Gibraltar Govt in banking biz
The revelation that Guernsey is to look into establishing a locally-owned, state-sponsored lending institution comes months after the government of Gibraltar formally opened its own bank, for similar reasons.
The Gibraltar International Bank (GIB), which is wholly-owned by Gibraltar’s government, was created specifically to fill a need in the marketplace that was becoming urgent towards the end of 2013, after Barclays, the UK-based lending giant, announced plans to scale back its Gibraltar presence.
The Gibraltar bank was also envisioned as offering depositary services to Gibraltar’s funds industry, in order, the Gibraltar Government said in December 2013, when it approved plans to go ahead with GIB, to ensure that the sector’s Gibraltar-based entities would be “able to meet the requirements of the Alternative Investment Fund Managers Directive (AIFMD)”.

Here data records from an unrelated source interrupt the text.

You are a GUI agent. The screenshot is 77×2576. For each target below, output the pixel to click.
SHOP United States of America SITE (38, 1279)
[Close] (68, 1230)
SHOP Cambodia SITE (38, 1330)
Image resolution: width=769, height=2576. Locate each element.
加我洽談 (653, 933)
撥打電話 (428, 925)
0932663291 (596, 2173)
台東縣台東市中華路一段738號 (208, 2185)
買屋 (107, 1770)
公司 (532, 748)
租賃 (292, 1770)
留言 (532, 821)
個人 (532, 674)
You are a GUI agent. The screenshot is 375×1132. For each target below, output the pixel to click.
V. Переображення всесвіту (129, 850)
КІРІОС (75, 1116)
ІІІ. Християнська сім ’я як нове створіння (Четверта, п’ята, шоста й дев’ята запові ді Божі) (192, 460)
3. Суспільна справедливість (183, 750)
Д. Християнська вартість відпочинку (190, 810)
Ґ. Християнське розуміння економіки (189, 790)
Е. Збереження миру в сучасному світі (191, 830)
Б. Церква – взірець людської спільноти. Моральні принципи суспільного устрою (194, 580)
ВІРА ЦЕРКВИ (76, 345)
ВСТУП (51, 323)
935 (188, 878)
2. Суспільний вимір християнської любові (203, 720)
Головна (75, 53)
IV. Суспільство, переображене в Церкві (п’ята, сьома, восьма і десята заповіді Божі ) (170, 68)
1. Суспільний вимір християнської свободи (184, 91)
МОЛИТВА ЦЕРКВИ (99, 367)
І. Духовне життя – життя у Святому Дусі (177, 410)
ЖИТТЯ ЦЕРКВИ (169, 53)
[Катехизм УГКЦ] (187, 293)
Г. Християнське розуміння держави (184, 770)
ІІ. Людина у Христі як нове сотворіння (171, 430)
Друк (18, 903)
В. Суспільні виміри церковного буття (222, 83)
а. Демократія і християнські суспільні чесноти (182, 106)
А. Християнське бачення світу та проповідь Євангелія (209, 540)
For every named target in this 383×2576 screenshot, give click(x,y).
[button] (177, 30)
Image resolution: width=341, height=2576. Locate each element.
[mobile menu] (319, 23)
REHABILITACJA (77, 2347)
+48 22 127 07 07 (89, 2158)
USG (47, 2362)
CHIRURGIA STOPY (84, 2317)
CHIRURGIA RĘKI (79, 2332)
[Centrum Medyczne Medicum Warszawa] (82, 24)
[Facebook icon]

The AIFMD was implemented by the European Union in 2011 in an effort to boost the regulation of the bloc’s alternative investment fund management sector, in the wake of the global financial crisis of 2008.
In announcing the plans to look into creating a state-owned savings-and-loan entity, St Pier said the States of Guernsey’s Treasury and Resources department was actively working with its Commerce and Employment arm “to explore what viable options may exist for us”.
He didn’t mention the possibility of such an institution offering services to Guernsey’s funds industry. Questions on that point, put to a States of Guernsey media representative, weren’t immediately answered.
Among the banks that have left Guernsey’s high street in recent years have been Yorkshire, Bank of Ireland, Clydesdale, Northern Rock, EFG, Ansbacher and the Co-operative Bank.
Another, the Guernsey arm of Iceland’s Landsbanki, collapsed in 2008 when its parent went under. HSBC has cut back some of its ex-pat focused operations, but remains a locally-active lender and offers private banking services.
Despite this, St Pier said banking deposits on the island, which had been “in gentle decline since 2009”, had stabilised in 2015, “and the most recent figures show a slight increase”.